O conceito é o de raça. Características exteriores diferentes não são suficientes para determinar que a espécie humana é dividida geneticamente em raças. A ciência prova que somos mais iguais entre nós do que os chimpanzés entre eles, independentemente da nossa cor da pele ou das nossas origens nacionais ou regionais.

Quem inventou essa conversa de raça foram justamente os racistas, como o francês Joseph Arthur de Gobineau, autor de um livro estúpido intitulado Ensaio sobre a Desigualdade das Raças Humanas, lançado no longínquo 1858, concebido para engendrar “cientificamente” o mito da supremacia branca. Se é para combater o racismo, o Ministério da Igualdade Racial deveria ser o da Igualdade Humana.

O conceito de raça é ideológico e, assim, tentam aboli-lo da Constituição francesa, por exemplo, no seu artigo primeiro, que define os valores fundamentais da nação. A ideia é que a nova redação assegure “a igualdade perante a lei de todos os cidadãos sem distinção de sexo, de origem ou de religião”, em lugar de “sem distinção de origem, de raça ou de religião”. Na atual versão, sobra a raça e falta o sexo. Na Constituição brasileira, sobra raça, mas não falta o sexo (inclusive com a própria).

Faço essas considerações para emoldurar o caso da assessora militante do Ministério da Igualdade Racial — ex-assessora, visto ter sido demitida — que ofendeu não apenas a torcida do São Paulo Futebol Clube, mas os paulistas e paulistanos. O verbo certo é este: ofender. Não “criticar”, como saiu publicado na imprensa.

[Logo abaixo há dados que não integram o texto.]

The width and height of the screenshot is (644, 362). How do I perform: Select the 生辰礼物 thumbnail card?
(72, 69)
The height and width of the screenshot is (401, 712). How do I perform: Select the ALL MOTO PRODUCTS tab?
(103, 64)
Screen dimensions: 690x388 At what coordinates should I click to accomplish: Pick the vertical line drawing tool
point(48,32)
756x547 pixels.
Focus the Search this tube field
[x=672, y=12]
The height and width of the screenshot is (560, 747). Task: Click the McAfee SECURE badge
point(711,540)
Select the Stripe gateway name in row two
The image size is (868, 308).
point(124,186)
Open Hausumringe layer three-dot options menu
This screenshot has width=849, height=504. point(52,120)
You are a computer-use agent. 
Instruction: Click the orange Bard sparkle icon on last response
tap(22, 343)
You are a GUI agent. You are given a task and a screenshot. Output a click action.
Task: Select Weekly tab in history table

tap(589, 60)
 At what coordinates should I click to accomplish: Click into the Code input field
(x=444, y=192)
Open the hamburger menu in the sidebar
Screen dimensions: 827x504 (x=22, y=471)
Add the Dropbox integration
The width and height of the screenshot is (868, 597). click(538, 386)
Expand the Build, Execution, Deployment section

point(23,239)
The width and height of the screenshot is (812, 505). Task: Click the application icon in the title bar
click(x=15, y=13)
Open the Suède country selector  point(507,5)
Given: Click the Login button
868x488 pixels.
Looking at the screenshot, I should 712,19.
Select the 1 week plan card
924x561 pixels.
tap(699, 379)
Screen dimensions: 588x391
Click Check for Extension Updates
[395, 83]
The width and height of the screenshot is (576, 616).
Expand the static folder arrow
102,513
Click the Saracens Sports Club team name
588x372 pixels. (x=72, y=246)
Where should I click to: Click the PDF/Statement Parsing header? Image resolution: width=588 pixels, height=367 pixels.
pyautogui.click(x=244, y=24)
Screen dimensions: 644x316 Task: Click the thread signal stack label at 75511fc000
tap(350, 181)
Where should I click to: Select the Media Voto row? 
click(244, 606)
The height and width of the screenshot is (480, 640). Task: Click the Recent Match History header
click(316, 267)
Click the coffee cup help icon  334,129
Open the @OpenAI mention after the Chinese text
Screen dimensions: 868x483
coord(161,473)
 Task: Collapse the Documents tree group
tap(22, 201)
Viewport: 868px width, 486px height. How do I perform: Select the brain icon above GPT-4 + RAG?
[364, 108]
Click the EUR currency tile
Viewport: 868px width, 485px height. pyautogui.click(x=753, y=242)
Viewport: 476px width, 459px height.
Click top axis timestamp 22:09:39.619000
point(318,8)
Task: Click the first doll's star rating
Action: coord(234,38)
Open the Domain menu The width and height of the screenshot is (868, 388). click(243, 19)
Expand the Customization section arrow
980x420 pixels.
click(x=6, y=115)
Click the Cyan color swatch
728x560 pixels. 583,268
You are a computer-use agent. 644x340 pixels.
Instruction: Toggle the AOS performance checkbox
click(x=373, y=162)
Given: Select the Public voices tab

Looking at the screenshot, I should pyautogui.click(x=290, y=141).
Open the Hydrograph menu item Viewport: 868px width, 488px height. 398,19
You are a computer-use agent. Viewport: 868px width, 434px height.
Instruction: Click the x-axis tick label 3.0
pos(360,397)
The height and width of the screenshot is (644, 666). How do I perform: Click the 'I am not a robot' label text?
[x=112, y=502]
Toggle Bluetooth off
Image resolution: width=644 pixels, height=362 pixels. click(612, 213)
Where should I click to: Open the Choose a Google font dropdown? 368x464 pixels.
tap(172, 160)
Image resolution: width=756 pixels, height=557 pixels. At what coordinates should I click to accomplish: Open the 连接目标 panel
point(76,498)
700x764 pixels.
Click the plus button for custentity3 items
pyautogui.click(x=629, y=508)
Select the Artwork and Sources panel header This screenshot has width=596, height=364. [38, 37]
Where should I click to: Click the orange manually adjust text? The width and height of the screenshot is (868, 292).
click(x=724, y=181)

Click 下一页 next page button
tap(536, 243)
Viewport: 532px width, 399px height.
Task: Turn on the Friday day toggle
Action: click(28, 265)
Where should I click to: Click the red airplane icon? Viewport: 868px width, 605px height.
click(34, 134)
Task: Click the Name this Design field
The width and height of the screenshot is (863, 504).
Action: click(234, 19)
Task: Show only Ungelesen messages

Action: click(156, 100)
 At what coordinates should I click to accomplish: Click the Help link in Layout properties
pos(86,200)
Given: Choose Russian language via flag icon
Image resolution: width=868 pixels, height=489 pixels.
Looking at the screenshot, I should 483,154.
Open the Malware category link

Ela veio assistir ao jogo do time contra o Flamengo, a bordo de dinheiro público indevidamente gasto, como é próprio dos esquerdistas que anseiam salvar a humanidade. Sentindo-se poderosa e absoluta, talvez também por ter viajado em jato da FAB, acompanhada da chefe ministra, portanto acima dos demais mortais que se apertam em avião comercial, a moça postou uma foto de são-paulinos no Instagram, com uma legenda de sintaxe revoltante e linguagem ensandecidamente neutra, com o perdão do advérbio redundante, na qual dizia: “Torcida branca, que não canta, descendente de europeu safade… Pior tudo de pauliste”.

Diante da reação a essa injúria de cunho racista feita por uma servidora sua, o Ministério da Igualdade Racial (as contradições do governo Lula são estupefacientes) afirmou inicialmente que iria apurar o desatino da servidora, “ainda que as postagens tenham sido feitas em momento de descontração, fora dos ritos institucionais e de tom informal”. A observação é tão mais pitoresca porque o pretexto usado pela ministra para vir assistir a um jogo de futebol refestelada em avião da FAB, juntamente com assessoras, foi institucional: assinar um convênio com a CBF.

A única saída aceitável era a demissão sumária, e assim foi feito, a despeito da descontração e da informalidade. A questão é que a assessora — ex-assessora — é uma legião. O necessário combate ao racismo, aos preconceitos, à xenofobia, está sendo distorcido, e essa distorção cristaliza ressentimentos que se manifestam na forma de declarações e atitudes racistas, preconceituosas ou xenófobas. É o sono da razão tanto na Pauliceia Desvairada como fora dela. É o que tem a dizer este paulistano aqui, com total desapreço e muita descontração, à ex-assessora militante que ofendeu São Paulo.